VINCENZO SARDELLI | Georges Simenon, un romanziere capace di tracciare suggestivi ritratti psicologici e di evocare con efficacia l’atmosfera grigia e stagnante della provincia francese. Che succede se un suo testo viene messo in scena da un regista classico come Giuseppe Scordio, e da una coppia di attori agli antipodi (per età e percorsi) come Massimo Loreto e Sonia Burgarello?
È tutto un flashback Lettera al mio giudice, in scena per il secondo anno allo Spazio Tertulliano di Milano. Charles Alavoine, stagionato medico di campagna responsabile della morte della giovane Martine, scrive al giudice Ernest Coméliau per fargli comprendere le ragioni del suo gesto. Ha ucciso per «liberare la sua amante da un passato vergognoso che ostacolava il loro amore».
Charles è un uomo senz’ombra, ma soprattutto senza qualità. Si è lasciato a lungo calpestare dalle circostanze: una madre ingombrante, due matrimoni per convenzione, due figlie non desiderate. Ogni tanto Charles evade, fughe velleitarie verso una vita diversa. Poi l’incontro con Martine.
I palpiti dell’amore si uniscono ai singulti della morte. Due solitudini si riconoscono e s’incastrano in maniera mortifera. Essere felici e soffrire. Gelosia, senza raziocinio né scampo: «Il grande problema, quello cruciale, era capire perché ci amavamo».
Tormento e amarezza. Lettera al mio giudice è romanzo paradossale. Protagonista è un medico, ma con il mal di vivere. Per mestiere Charles dovrebbe restituire la vita agli altri. E invece la toglie, persino a se stesso.
Scordio rilancia la scommessa di Simenon: raccontare una vita non attraverso la classica narrazione dei fatti, bensì per mezzo di una confessione. L’adattamento teatrale non intacca una storia densa di passione, affilata come una lama. Intensità, esaltazione, violenza. È una lettura serrata, sofferta e accorata, che focalizza le sfumature psicologiche dei protagonisti. Si alternano passato e presente, soliloqui, dialoghi, narrazioni fuori campo.
La scenografia a pannelli scorrevoli (c’è lo zampino di Michelangelo Zeno) crea interni mutevoli come gli stati d’animo, mobili come la vita: la cella fredda di un carcere, le atmosfere fumose di un albergo, quelle sognanti di una stazione, o calde di un’alcova. A dominare su tutto è quella zona d’ombra che appartiene al protagonista, angolo oscuro dove va a rifugiarsi la libertà frustrata.
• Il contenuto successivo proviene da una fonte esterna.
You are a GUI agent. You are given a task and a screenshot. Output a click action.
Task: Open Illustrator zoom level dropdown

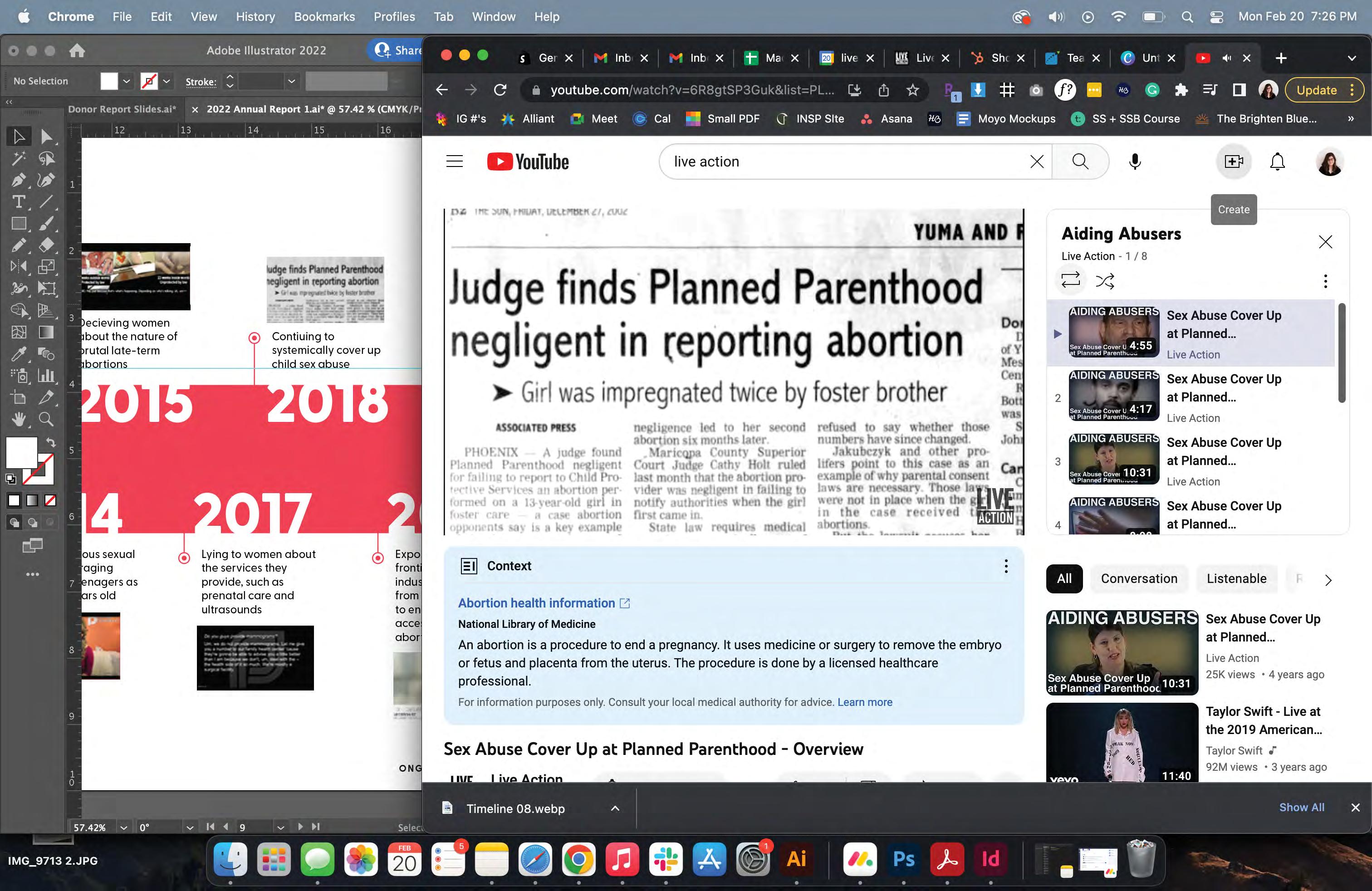pyautogui.click(x=123, y=827)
Alessandro Tinelli (alle luci) tira fuori tutto il nero che si cela nell’anima in bilico tra felicità desiderata e baratro esistenziale. Domina il torpore, un vuoto che è vertigine, sottolineato dalle elaborazioni musicali di Marco Pagani.
Buono il lavoro sui personaggi. Un’angoscia profonda porta Martine a darsi impulsivamente. Brava Sonia Burgarello, affascinante e istrionica, sprovveduta e ammiccante. Balla con movenze sinuose. Oppure gioca nervosamente con i capelli. È la doppia personalità di Martine: donna sicura e forte, ma anche giovane abbandonata e sfruttata.
Massimo Loreto tarda a trovare la temperatura giusta per il suo personaggio attempato, goffo, sovrappeso. Poi si libera, rinasce sulle note jazz di C’est si bon, sui particolari del viso e del corpo di lei che lo seducono e coinvolgono in una passione distruttiva per entrambi: «Non sapevamo dove stavamo andando ma non potevamo andare altrove».
Emerge un sentimento doloroso e divorante. Le musiche di Peter Gabriel da L’ultima tentazione di Cristo, ibridi raffinati che rilevano il conflitto interiore, creano atmosfere rapite. L’iniziale lamento senza tempo, tetro e surreale, diventa coinvolgente. Il climax percussivo scuote la pièce e l’attenzione dello spettatore. Una regia essenziale, che non osa in coefficiente di difficoltà, ma ispirata e partecipata, da non farci accorgere che in fondo si tratta di un corpo estraneo a un’opera fatta per la lettura.